After all repetitions, the protocol computes the mean and standard deviation for each subset size.
The output files report both the mean frequency and an inverse-square transformation used for plotting or analysis.
## Gaussian-Noise Reconstructions
When noise-bound calculation is enabled, the protocol performs a parallel experiment with Gaussian-noise images.
For each particle subset, it creates noise images, aligns them against reference projections, reconstructs volumes from the aligned noise, and computes FSC between independent noise reconstructions.
This tests how much apparent resolution can be produced by the alignment and reconstruction process itself, even when the input images contain no real particle signal.
## Output Values
The main numerical output is written to:
outputValues.txt
This file contains one row per accepted subset size.
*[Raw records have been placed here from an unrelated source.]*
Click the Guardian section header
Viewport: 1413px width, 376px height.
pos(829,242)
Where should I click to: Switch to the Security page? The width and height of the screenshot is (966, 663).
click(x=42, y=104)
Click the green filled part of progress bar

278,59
Each row includes:
number of particles;
mean recorded FSC frequency;
standard deviation of that frequency;
mean inverse-square-transformed value;
standard deviation of that transformed value.
These values can be plotted to show how reconstruction resolution changes with particle number.
## Noise Output Values
If the noise-bound calculation is enabled, the protocol also writes:
outputNoiseValues.txt
This file has the same structure as outputValues.txt, but for the aligned Gaussian-noise reconstructions.
Comparison between outputValues.txt and outputNoiseValues.txt is central to the overfitting interpretation.
## Interpreting the Results
A reliable dataset should show a clear difference between real-particle reconstructions and aligned-noise reconstructions.
As the number of particles increases, the real-particle reconstruction should improve in a way that reflects genuine signal accumulation. The noise-bound curve indicates how much apparent resolution can arise from overfitting or alignment of noise.
If the real-particle curve is close to the noise curve, especially for small particle numbers, the apparent resolution may not be reliable. If the real-particle curve is clearly better than the noise curve, this supports the validity of the reconstruction.
The results should be interpreted together with half-map FSC, map appearance, particle quality, angular distribution, and biological plausibility.
## GPU Execution
The protocol supports GPU reconstruction.
If GPU execution is enabled, the protocol uses Xmipp CUDA Fourier reconstruction when available. If multiple MPI processes are used, GPU-related parameters are adjusted to distribute work over available GPUs.
If GPU execution is requested but the required Xmipp CUDA programs are not available, the protocol reports a validation error.
GPU execution is recommended because the protocol performs many independent reconstructions.
## Practical Recommendations
Use this protocol after particles have projection-alignment parameters.
Enable the noise-bound calculation when you want a stronger overfitting assessment, especially for small or difficult datasets.
Use resizing when you want a faster diagnostic run and do not need to test the full-resolution behavior.
Choose subset sizes that cover the range from small particle numbers to a substantial fraction of the dataset. The protocol will automatically ignore sizes larger than half the input set.
Increase the number of iterations if the curves are noisy or unstable.
Use the same symmetry and reconstruction conventions that are appropriate for the real dataset.
Plot the real-particle and noise curves together when interpreting the result.
## Final Perspective
Validate Overfitting is a reconstruction-validation protocol based on particle subsampling.
For biological users, its main value is that it tests whether apparent resolution improves with particle number in a way that is clearly better than what can be obtained from aligned Gaussian noise.
The protocol does not produce a final reconstruction. Instead, it produces diagnostic curves that help assess whether a reconstruction is supported by real signal or may be affected by overfitting.